- _Exercise inputs_:
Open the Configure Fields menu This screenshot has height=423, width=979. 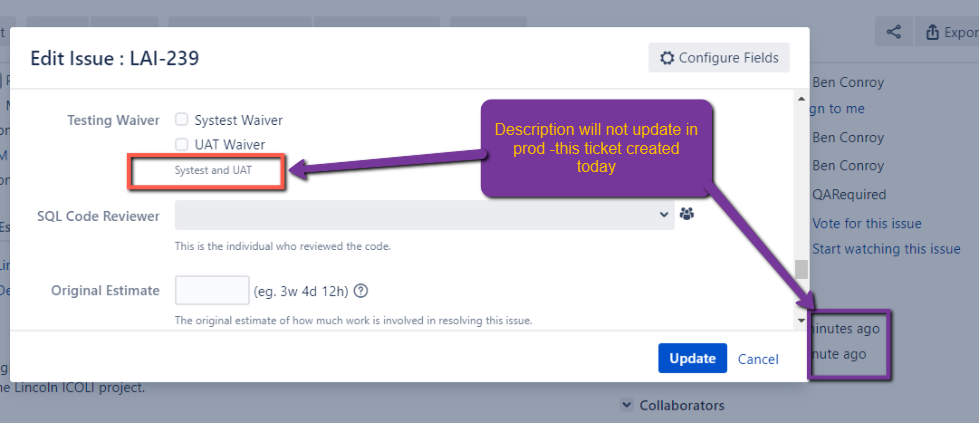(719, 58)
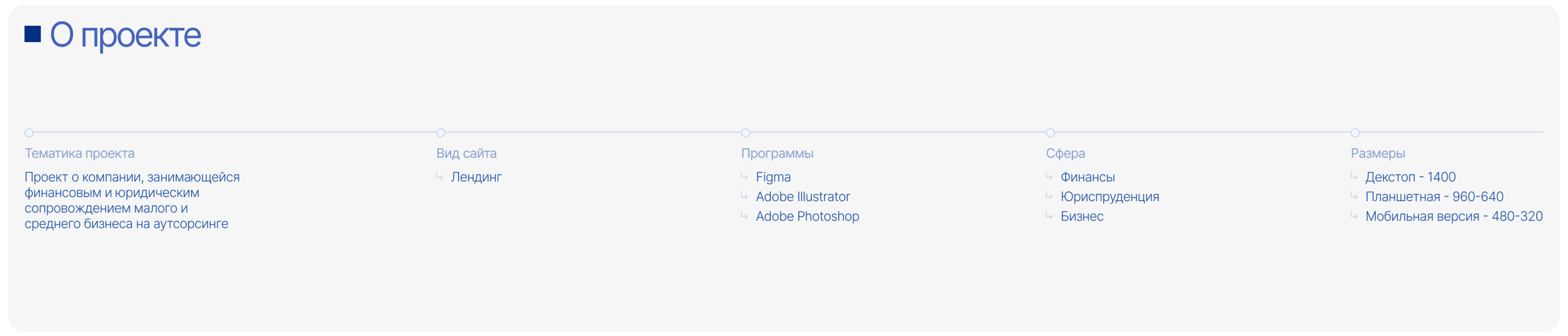
Task: Click the project description paragraph text
Action: tap(132, 200)
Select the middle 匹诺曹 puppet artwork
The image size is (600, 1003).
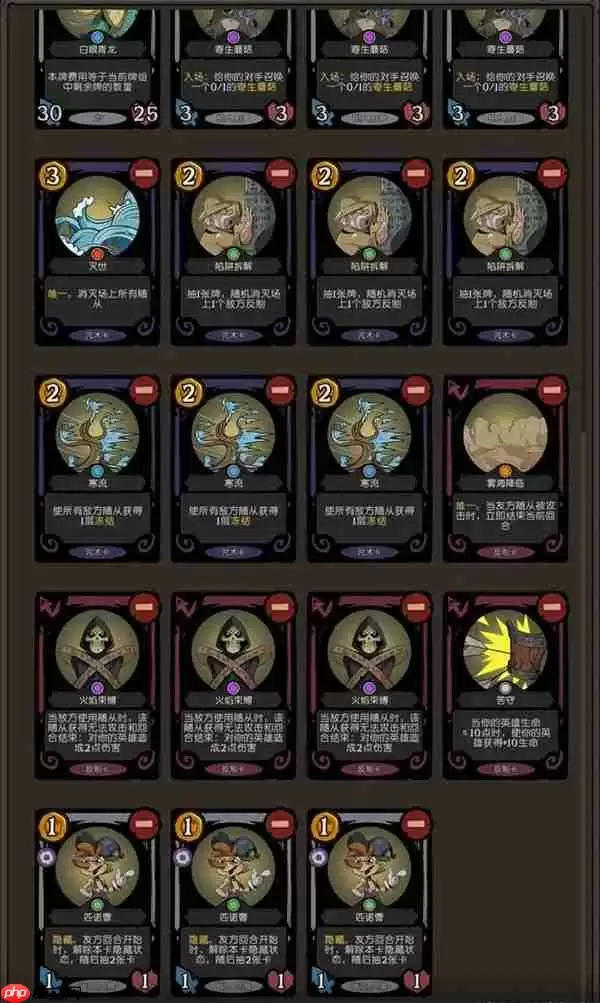pos(233,866)
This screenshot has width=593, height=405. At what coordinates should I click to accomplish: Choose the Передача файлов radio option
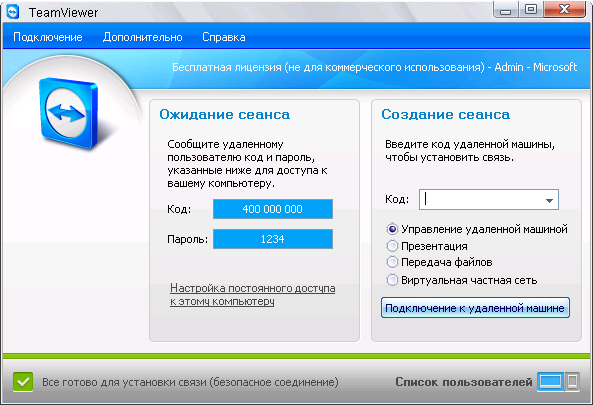point(392,262)
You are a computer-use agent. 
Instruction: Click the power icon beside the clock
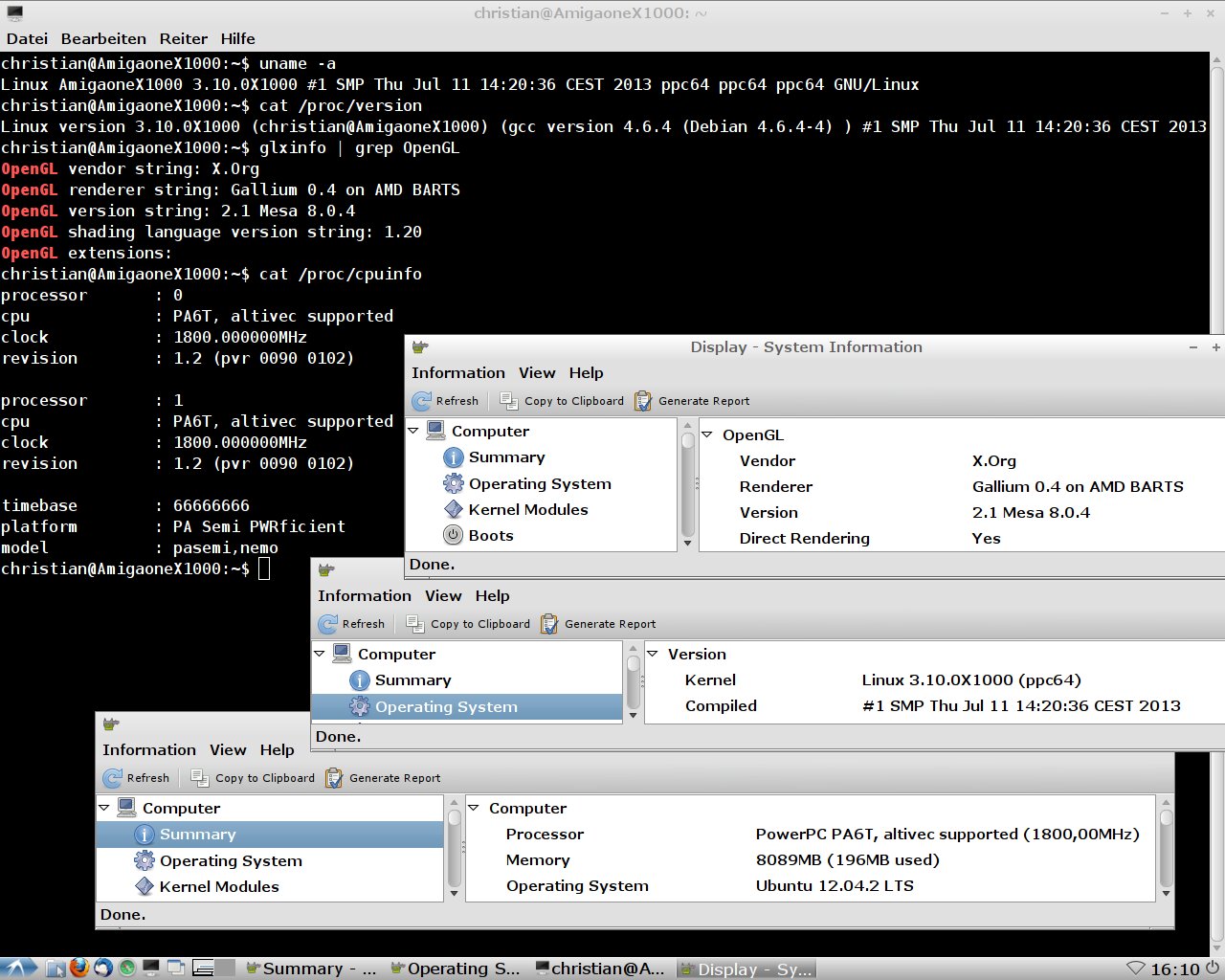[x=1213, y=969]
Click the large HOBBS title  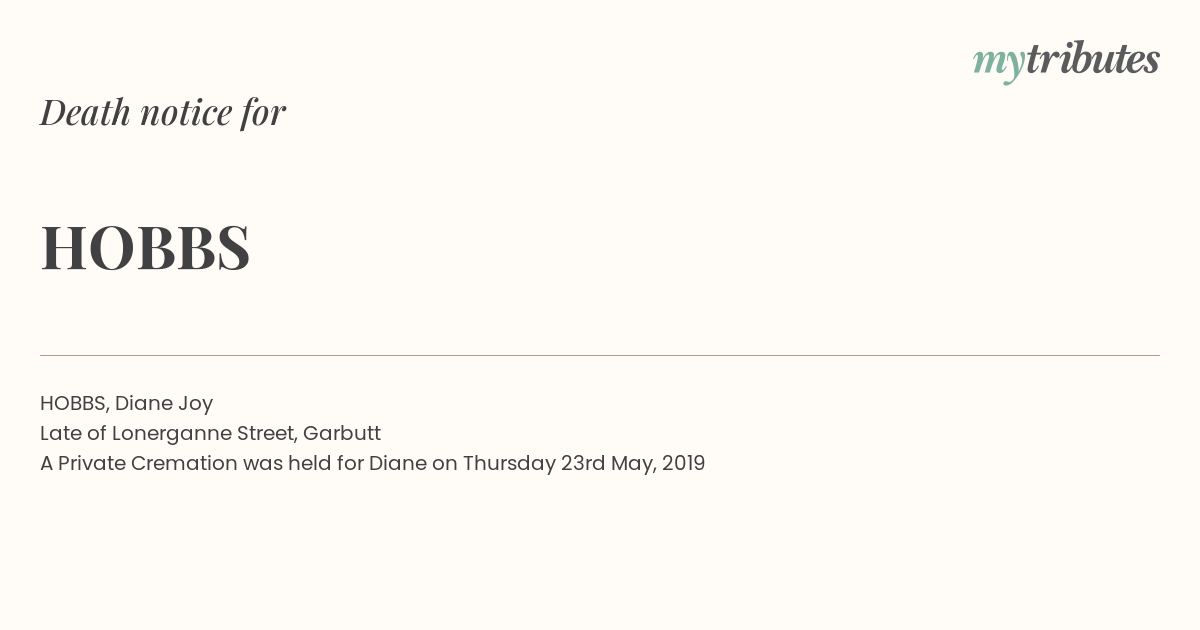tap(145, 247)
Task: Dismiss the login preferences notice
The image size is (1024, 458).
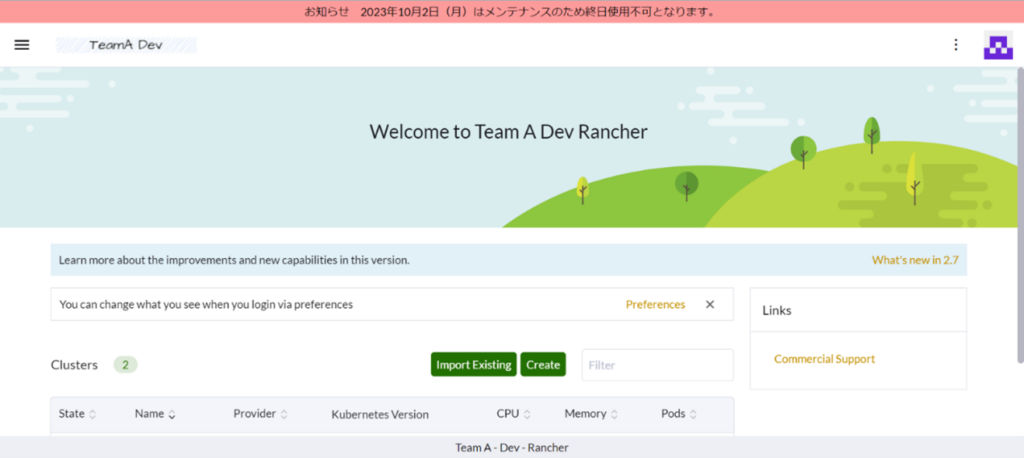Action: 710,305
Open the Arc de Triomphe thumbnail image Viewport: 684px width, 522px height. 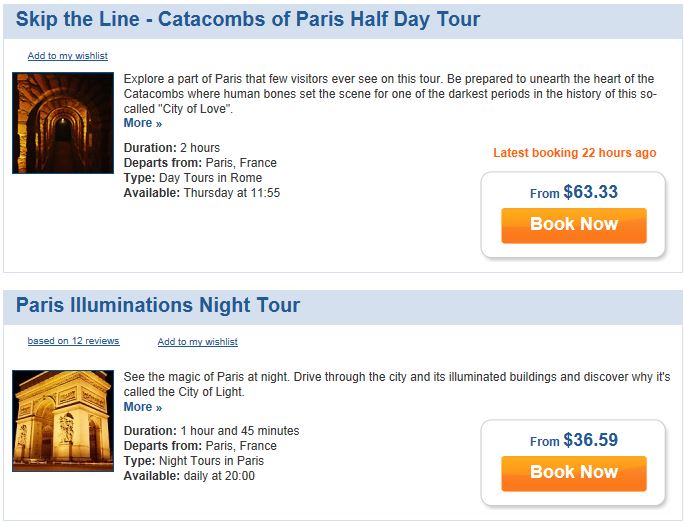pyautogui.click(x=63, y=421)
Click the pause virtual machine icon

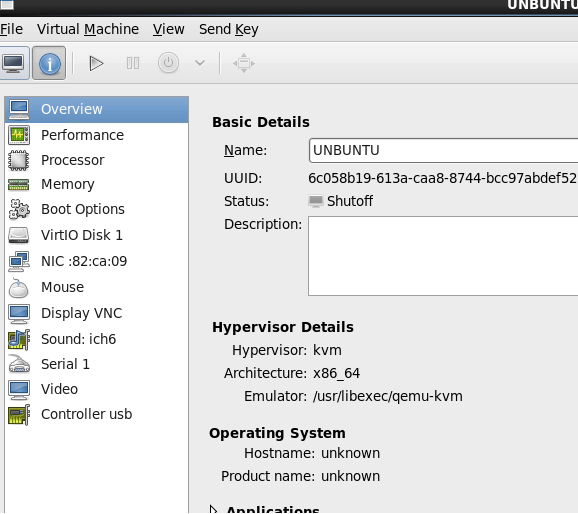[133, 63]
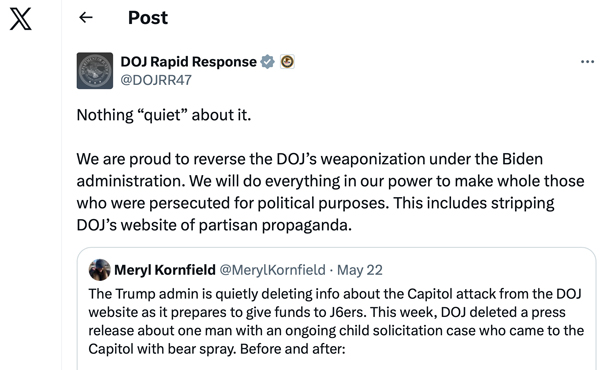Click the 'child solicitation case' quoted line
600x370 pixels.
(336, 331)
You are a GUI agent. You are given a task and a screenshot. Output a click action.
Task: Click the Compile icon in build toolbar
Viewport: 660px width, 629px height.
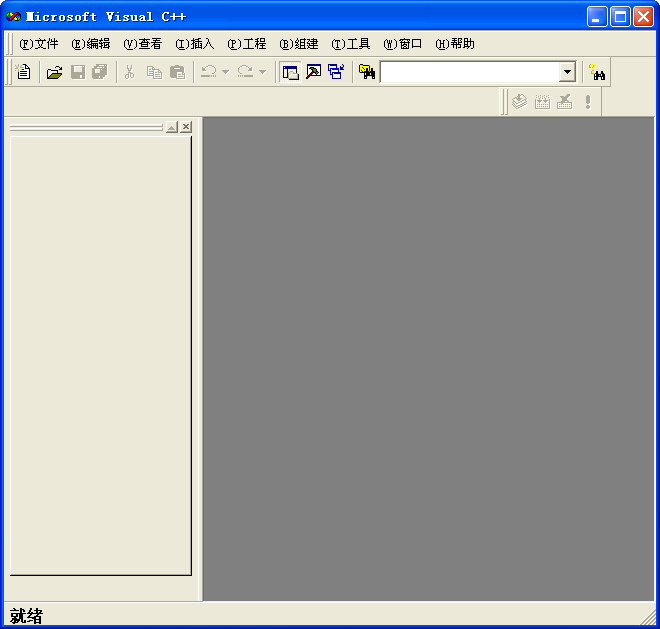[519, 101]
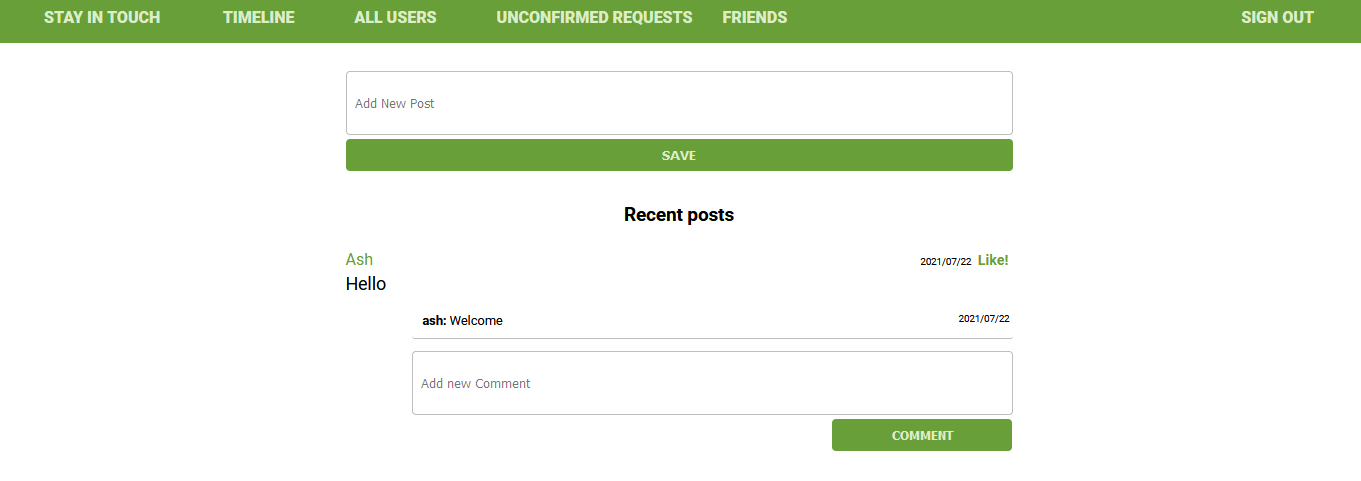This screenshot has height=481, width=1361.
Task: Sign out of the account
Action: pyautogui.click(x=1277, y=17)
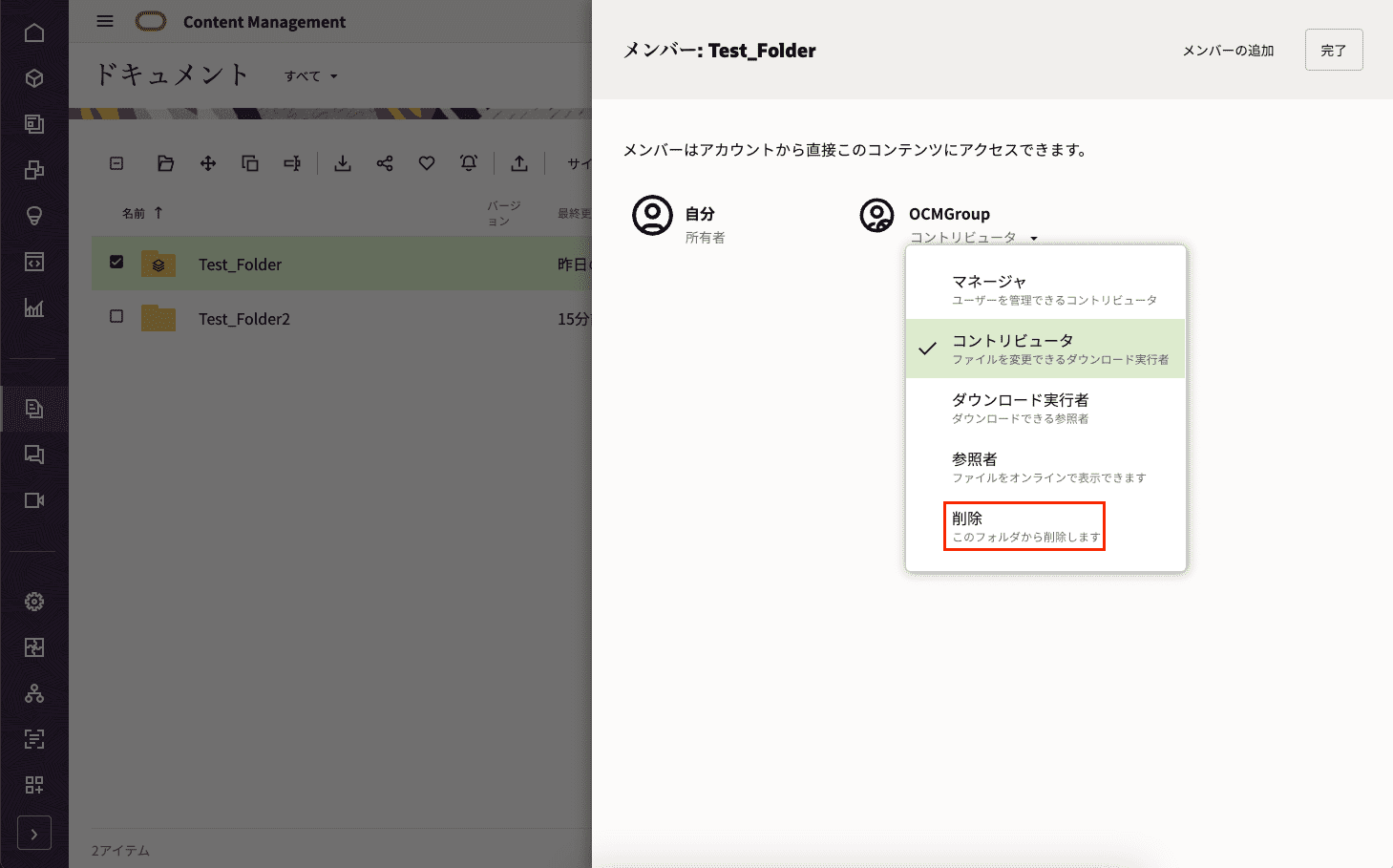Click the upload icon in the toolbar
The height and width of the screenshot is (868, 1393).
pos(519,163)
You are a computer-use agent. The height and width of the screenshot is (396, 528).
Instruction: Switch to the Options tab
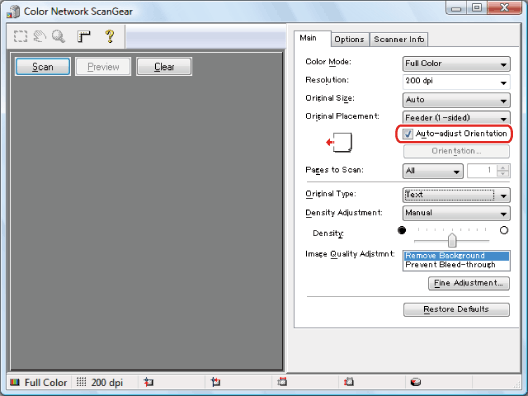coord(350,39)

- _How to complete this task_: Lines starting at the one with "You are a computer-use agent. The" and ending at the last line of the entries above must be restated word for word, with pictures omitted.

- _Exercise output_:
You are a computer-use agent. The height and width of the screenshot is (396, 528).
Instruction: Switch to the Options tab
coord(350,39)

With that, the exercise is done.